##### DATASET ENTRIES #####

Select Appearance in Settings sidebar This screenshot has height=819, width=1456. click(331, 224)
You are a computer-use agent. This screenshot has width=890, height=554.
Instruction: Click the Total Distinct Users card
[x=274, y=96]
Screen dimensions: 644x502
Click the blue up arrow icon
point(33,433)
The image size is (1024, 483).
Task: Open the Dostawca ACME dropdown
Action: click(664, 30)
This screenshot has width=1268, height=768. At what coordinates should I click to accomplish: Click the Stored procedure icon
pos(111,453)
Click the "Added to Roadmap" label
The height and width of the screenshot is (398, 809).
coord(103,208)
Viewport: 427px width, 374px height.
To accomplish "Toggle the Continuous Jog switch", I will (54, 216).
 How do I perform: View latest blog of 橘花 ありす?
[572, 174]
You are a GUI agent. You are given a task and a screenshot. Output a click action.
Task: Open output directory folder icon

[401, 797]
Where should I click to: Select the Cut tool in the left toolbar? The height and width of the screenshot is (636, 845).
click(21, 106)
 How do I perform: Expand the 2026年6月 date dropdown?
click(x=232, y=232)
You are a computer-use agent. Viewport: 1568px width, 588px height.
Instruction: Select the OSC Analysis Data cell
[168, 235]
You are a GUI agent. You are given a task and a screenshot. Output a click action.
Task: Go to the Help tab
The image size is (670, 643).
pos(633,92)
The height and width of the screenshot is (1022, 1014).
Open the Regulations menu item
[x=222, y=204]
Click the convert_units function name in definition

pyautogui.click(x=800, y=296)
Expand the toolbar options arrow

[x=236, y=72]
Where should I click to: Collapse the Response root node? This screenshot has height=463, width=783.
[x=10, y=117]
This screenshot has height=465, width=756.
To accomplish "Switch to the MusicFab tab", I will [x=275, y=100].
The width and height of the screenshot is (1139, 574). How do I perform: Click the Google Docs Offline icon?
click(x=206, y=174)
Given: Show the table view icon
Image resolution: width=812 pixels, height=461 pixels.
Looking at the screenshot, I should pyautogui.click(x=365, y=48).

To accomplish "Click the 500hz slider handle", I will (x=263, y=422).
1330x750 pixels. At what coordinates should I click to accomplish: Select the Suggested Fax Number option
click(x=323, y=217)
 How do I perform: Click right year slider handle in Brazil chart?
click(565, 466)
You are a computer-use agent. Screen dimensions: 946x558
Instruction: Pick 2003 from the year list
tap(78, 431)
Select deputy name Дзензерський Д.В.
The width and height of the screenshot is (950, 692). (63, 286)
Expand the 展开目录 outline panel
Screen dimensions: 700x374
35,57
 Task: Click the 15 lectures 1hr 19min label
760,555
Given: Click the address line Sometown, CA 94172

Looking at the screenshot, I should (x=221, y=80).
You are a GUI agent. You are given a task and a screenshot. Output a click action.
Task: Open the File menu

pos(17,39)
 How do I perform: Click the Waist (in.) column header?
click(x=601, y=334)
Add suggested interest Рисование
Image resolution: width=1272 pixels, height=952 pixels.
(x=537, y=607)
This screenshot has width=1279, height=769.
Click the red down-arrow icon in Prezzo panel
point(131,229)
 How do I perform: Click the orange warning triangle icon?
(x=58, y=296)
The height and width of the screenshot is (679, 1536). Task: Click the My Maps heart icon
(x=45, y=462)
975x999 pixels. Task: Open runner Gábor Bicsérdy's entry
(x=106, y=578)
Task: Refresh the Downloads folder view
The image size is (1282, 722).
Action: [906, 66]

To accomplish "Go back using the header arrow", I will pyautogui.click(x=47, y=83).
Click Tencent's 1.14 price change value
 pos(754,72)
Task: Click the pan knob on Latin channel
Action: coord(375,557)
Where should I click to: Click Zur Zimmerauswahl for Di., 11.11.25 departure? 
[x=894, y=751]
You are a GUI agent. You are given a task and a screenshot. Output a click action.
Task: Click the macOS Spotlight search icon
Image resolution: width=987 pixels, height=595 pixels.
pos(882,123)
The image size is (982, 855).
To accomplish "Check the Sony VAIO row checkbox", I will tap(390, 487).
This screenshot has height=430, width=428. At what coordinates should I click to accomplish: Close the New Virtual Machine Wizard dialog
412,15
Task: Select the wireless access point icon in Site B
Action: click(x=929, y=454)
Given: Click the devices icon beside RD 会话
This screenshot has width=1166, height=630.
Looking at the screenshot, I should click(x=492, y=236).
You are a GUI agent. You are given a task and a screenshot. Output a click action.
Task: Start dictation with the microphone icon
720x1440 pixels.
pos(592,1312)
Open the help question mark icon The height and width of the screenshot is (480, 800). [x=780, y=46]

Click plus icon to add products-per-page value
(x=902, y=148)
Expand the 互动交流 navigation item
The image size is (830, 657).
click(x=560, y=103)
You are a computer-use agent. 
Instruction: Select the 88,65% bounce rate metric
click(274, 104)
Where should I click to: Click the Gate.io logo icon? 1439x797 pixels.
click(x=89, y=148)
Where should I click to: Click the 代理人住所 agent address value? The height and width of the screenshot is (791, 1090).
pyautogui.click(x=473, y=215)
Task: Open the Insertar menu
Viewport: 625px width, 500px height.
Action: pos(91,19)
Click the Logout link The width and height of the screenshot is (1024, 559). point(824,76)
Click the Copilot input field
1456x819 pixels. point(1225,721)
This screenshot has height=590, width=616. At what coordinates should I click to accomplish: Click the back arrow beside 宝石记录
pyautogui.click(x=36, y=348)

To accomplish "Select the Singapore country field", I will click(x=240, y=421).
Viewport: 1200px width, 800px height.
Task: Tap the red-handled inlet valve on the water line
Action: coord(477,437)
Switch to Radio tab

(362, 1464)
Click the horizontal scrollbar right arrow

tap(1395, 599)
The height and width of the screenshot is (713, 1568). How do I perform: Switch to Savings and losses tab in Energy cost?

#####

» THE PROBLEM: Write down exactly every line of the material above up to and including the line containing "Screen dimensions: 644x502".

» ANSWER BOX:
Select Appearance in Settings sidebar This screenshot has height=819, width=1456. click(331, 224)
You are a computer-use agent. This screenshot has width=890, height=554.
Instruction: Click the Total Distinct Users card
[x=274, y=96]
Screen dimensions: 644x502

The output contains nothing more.